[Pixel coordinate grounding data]
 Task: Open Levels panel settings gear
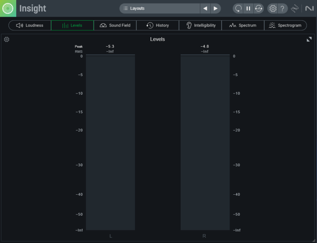point(7,39)
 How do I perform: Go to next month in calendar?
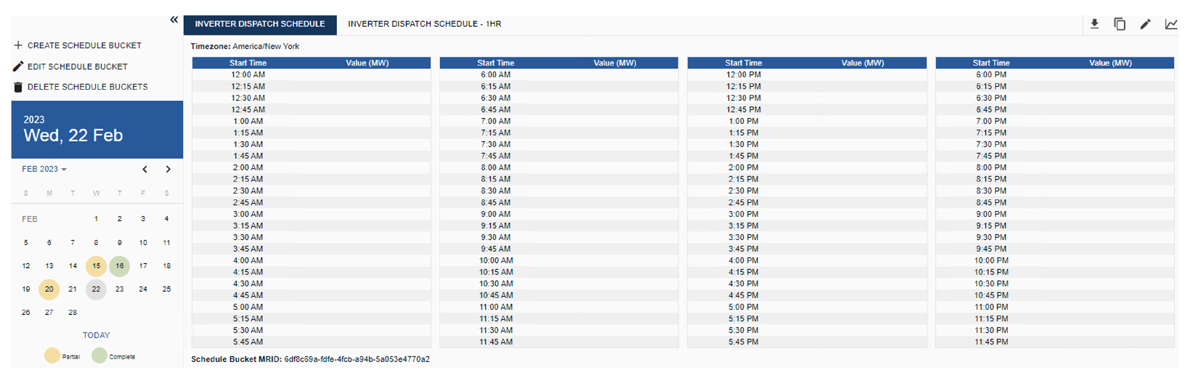[x=168, y=169]
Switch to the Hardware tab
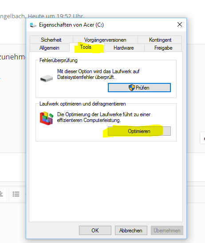 [x=124, y=48]
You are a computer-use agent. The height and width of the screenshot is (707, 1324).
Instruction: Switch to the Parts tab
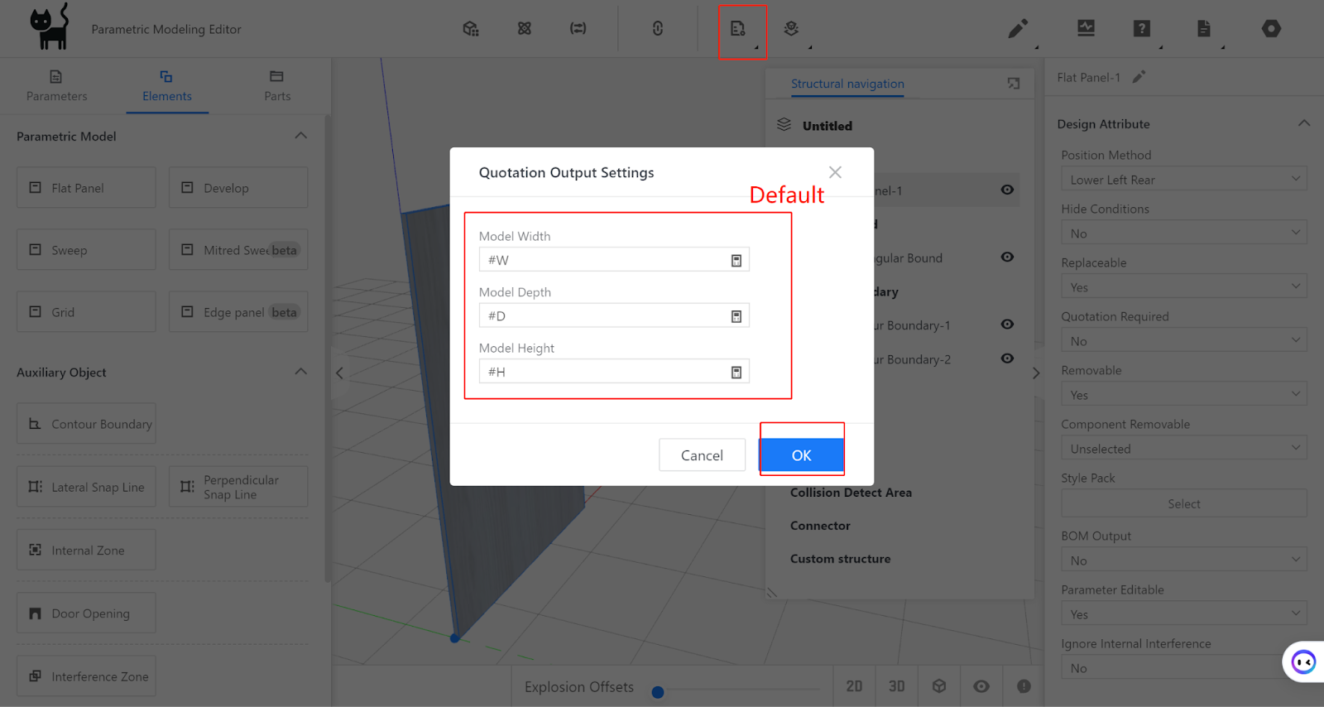[277, 86]
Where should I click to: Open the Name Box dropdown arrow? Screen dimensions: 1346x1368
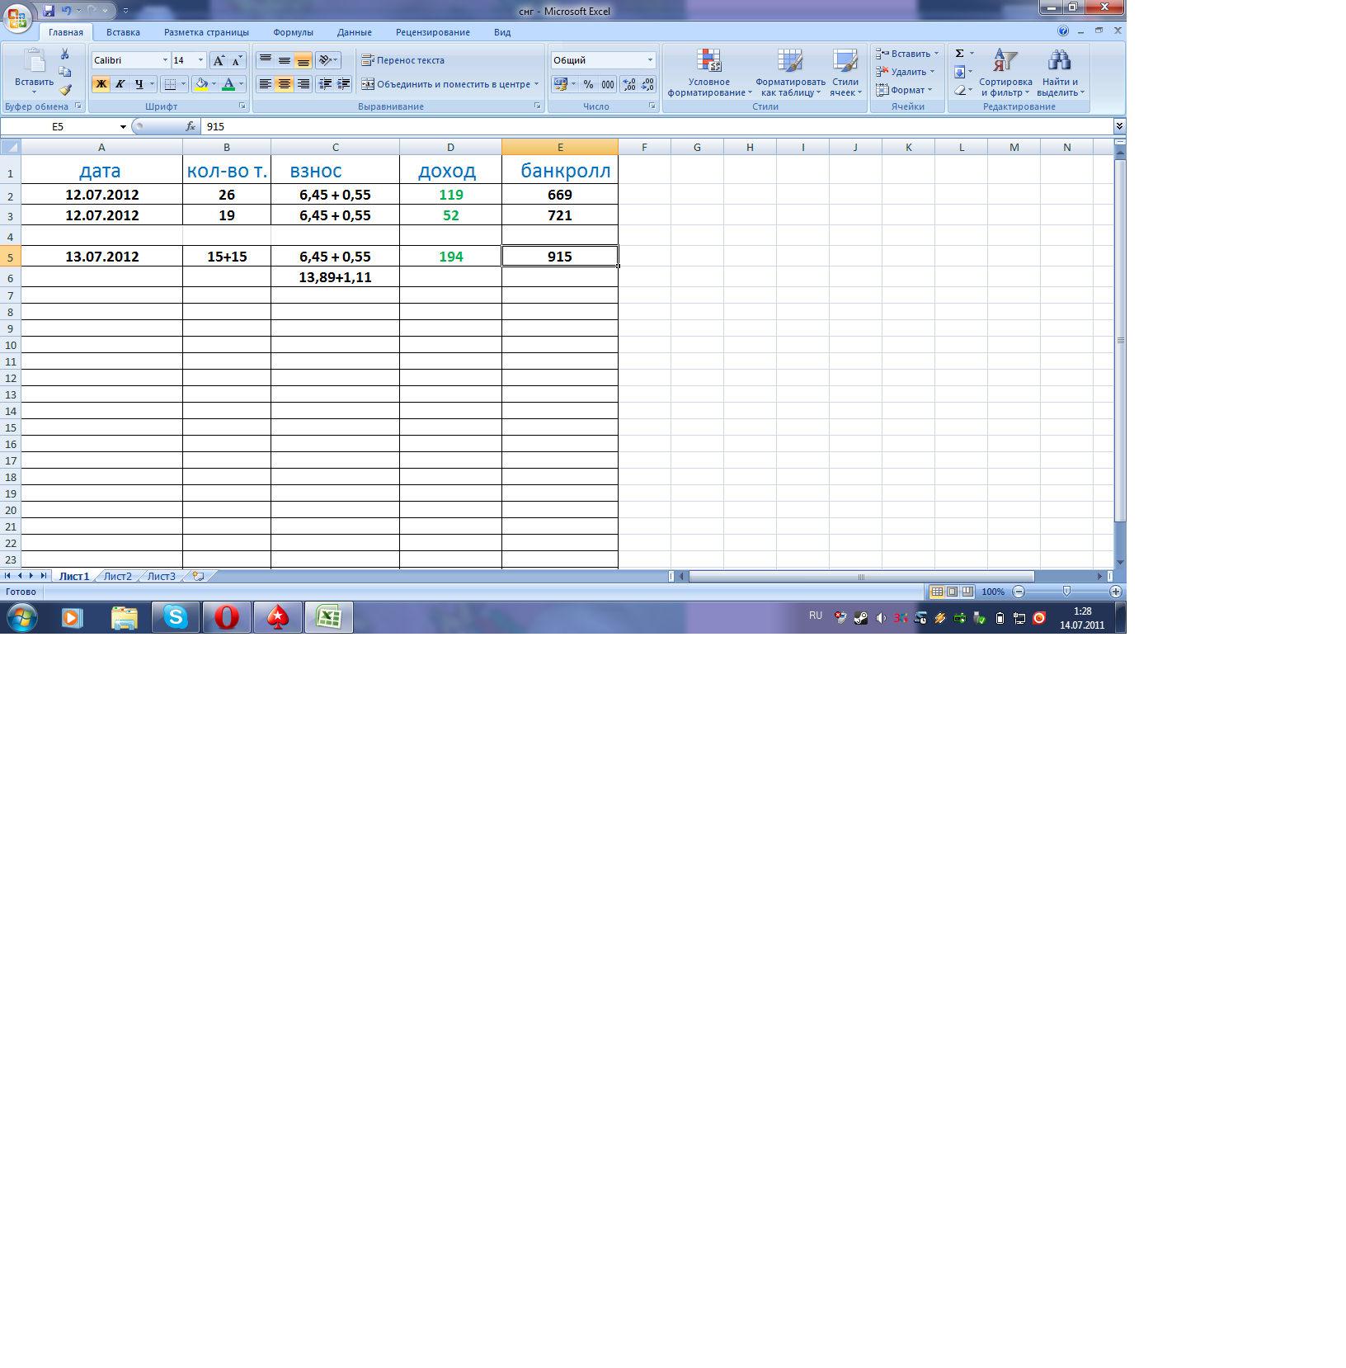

_YOUR OBJECTIVE:_ Only the lines from the one that holds "You are a computer-use" through the end of the records above should be printed again, exactly as they are. Leave out the pictures.

_EXPECTED ANSWER:_
You are a computer-use agent. The height and width of the screenshot is (707, 1324).
Instruction: Switch to the Parts tab
[277, 86]
Where should I click to: Open the Name Box dropdown arrow? Screen dimensions: 1346x1368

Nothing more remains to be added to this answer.